Three Million Served
This week marks a milestone for the English-language Wikipedia that is both major and somewhat arbitrary: the creation of its 3 millionth article. If you visit the front page of Wikipedia now, you will see this message:
That article, about Norwegian actress Beate Eriksen is currently locked down to prevent vandals from messing it up, something that happens with nearly every article that gets widespread attention. Of course, usually it is because the subject was in the news, rather than the article itself.
As the chart below indicates (taken from here), Wikipedia passed 2 million articles in the third quarter of 2007. Will it take another 2 years for Wikipedia to reach 4 million?
Actually, it may take a bit longer: Wikipedia's article growth has been slowing down. This has been a topic for discussion on the Wikipedia Weekly podcast at least as far back as a year ago, and is inevitable. Given Wikipedia's success and its strict rules on what qualifies for an article, there will come a point where most articles have already been created. We may have reached that point.
Or, as I think more likely, we have created most of the articles that can be assembled from web sources and in-print books. That's why I think the next phase of Wikipedia's growth will have to depend on archived materials involving historical subjects that are exactly the type of article Wikipedia does least well at. This wouldn't stop Wikipedia's growth from slowing, but it would keep its growth meaningful.
Update: From the comments, here are two thoughts from very smart and much more experienced Wikipedians than yours truly. First, David Gerard:
Actually, I think we've barely scratched the surface of books, in-print or not. What's been done so far isn't even the low-hanging fruit, it's the fruit that's actually sitting on the ground waiting to be picked up.
The growth curve so far looks like a logistic curve with a linear increase on top.
One interesting thing is that is the growth curves for the other large Wikipedias look similar.

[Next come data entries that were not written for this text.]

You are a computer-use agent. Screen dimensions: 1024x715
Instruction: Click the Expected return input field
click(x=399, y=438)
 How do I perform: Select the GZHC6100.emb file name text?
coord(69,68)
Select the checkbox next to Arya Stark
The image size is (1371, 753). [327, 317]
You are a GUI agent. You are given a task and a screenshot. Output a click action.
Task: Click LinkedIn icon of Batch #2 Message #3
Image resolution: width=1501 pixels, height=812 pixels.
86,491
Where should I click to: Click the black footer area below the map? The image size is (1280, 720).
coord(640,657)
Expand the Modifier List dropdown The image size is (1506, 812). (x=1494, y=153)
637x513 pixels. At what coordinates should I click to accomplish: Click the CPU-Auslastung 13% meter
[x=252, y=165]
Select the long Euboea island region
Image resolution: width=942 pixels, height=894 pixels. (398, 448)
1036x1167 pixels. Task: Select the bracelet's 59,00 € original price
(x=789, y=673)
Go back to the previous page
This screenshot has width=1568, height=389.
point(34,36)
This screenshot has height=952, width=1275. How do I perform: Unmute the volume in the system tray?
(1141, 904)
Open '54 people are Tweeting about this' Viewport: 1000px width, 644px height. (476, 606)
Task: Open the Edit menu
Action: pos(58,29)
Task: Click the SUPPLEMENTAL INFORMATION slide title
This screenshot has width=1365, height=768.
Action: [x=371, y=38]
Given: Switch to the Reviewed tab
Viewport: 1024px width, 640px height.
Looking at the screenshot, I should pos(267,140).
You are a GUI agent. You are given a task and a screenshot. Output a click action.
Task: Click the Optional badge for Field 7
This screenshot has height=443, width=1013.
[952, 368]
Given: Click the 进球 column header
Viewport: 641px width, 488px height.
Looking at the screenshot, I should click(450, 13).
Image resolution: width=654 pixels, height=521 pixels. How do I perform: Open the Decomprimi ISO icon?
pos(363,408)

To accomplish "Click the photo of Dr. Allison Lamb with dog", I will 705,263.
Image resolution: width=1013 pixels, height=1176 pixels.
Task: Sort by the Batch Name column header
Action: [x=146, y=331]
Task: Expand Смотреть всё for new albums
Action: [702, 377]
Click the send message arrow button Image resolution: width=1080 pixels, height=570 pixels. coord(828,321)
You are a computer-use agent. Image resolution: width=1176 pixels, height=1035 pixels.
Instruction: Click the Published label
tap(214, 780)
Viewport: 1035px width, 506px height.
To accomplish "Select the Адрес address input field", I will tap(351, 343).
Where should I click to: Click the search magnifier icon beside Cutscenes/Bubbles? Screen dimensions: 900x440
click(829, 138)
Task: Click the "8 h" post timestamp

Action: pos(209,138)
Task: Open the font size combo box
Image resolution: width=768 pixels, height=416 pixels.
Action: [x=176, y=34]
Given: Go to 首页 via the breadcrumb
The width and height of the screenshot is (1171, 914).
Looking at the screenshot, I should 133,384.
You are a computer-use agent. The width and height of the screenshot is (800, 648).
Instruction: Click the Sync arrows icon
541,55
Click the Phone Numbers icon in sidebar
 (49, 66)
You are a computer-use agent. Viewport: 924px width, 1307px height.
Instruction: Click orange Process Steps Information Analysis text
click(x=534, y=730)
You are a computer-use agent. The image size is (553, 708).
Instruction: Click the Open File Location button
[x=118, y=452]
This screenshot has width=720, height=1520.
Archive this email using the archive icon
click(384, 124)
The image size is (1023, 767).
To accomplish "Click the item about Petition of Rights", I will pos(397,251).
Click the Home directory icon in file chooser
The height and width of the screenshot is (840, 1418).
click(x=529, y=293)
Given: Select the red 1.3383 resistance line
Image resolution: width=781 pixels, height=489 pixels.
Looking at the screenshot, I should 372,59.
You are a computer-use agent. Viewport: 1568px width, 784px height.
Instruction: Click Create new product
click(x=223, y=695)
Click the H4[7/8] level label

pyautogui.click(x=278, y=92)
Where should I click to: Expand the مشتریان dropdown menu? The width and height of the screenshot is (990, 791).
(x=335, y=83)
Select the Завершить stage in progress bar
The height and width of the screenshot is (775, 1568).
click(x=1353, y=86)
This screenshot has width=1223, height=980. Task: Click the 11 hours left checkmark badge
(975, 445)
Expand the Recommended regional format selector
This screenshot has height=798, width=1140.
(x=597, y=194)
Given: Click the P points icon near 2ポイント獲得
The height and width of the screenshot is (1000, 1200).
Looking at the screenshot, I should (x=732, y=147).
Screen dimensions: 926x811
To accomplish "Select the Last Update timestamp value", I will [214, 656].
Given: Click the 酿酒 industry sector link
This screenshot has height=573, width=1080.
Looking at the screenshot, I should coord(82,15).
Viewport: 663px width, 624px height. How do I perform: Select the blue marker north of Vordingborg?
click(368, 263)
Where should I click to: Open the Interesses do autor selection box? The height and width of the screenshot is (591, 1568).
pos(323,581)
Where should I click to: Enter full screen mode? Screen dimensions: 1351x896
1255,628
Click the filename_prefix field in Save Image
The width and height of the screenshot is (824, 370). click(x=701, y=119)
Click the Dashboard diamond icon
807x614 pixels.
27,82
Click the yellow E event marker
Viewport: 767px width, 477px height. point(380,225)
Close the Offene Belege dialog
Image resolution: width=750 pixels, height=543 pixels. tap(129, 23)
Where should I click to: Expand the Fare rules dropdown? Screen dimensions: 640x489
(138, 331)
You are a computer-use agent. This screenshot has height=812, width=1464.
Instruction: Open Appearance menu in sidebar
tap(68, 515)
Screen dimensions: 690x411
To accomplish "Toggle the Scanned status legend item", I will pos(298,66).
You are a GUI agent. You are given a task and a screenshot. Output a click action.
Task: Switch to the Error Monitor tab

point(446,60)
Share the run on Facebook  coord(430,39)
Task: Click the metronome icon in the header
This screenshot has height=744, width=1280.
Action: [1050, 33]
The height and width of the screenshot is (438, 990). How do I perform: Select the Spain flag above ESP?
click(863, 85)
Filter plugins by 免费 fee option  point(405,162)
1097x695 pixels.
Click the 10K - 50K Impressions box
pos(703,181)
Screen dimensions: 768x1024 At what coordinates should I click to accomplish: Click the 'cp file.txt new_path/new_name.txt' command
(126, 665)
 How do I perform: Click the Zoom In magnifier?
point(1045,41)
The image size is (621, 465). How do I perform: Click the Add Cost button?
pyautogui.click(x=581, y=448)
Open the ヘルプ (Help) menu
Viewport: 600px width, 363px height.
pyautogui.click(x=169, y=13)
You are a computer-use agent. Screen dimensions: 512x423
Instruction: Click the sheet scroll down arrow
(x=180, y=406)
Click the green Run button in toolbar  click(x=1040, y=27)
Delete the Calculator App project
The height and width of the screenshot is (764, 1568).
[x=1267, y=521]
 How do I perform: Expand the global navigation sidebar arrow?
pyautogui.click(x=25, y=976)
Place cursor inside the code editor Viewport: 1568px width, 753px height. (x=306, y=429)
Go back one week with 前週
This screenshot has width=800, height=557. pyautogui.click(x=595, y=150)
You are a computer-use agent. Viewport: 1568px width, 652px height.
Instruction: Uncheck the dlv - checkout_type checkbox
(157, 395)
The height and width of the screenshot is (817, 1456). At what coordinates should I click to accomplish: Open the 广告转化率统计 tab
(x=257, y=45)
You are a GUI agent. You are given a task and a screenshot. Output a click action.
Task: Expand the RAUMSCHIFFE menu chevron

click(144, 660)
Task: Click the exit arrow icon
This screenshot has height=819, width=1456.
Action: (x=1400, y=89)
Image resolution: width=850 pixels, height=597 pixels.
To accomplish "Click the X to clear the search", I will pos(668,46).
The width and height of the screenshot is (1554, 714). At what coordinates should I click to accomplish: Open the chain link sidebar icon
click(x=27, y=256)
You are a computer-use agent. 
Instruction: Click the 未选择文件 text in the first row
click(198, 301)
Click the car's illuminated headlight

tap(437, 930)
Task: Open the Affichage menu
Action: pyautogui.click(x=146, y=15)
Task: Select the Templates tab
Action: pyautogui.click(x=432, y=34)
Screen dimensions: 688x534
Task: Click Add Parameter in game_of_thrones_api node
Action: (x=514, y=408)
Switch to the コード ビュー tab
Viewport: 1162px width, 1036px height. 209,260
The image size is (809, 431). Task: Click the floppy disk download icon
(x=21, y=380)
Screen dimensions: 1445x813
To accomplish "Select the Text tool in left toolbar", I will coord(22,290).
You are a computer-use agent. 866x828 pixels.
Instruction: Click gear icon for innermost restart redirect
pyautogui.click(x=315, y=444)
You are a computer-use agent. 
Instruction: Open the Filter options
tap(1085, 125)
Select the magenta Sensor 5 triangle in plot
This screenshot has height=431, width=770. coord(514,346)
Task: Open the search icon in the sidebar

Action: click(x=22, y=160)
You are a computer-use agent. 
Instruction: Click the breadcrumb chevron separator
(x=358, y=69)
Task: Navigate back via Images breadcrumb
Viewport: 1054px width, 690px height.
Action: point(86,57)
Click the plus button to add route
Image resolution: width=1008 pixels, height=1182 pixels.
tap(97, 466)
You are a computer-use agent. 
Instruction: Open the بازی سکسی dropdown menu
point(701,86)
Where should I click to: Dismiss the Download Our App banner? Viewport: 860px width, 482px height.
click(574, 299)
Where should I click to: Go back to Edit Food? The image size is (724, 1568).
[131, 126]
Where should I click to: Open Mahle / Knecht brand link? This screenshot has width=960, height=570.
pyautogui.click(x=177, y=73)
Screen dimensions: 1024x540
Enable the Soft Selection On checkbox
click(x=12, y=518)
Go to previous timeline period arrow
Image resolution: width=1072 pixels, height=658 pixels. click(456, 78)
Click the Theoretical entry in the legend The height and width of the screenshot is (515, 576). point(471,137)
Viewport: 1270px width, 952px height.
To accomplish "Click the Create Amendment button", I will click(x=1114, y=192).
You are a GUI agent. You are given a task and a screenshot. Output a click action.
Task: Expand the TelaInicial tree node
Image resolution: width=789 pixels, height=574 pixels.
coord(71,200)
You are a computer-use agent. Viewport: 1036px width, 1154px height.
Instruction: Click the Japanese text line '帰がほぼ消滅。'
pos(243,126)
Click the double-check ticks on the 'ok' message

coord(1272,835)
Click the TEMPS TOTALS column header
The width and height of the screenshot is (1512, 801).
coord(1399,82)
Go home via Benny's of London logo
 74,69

And the smaller Wikipedias are typically in early linear growth or the exponential upcurve of the logistic curve.
And from Sage Ross, a Wikipedia Weekly contributor:
"we have created most of the articles that can be assembled from web sources and in-print books"
That's not nearly the case, especially if you count digitized scholarly journals as available sources too. Wikipedia could easily have another 3 million articles (probably more like 30 million) based on published sources. It's just that the deeper you go into specialized areas where the untapped sources are rich, the fewer people there are who are interested in and/or capable of writing about those areas.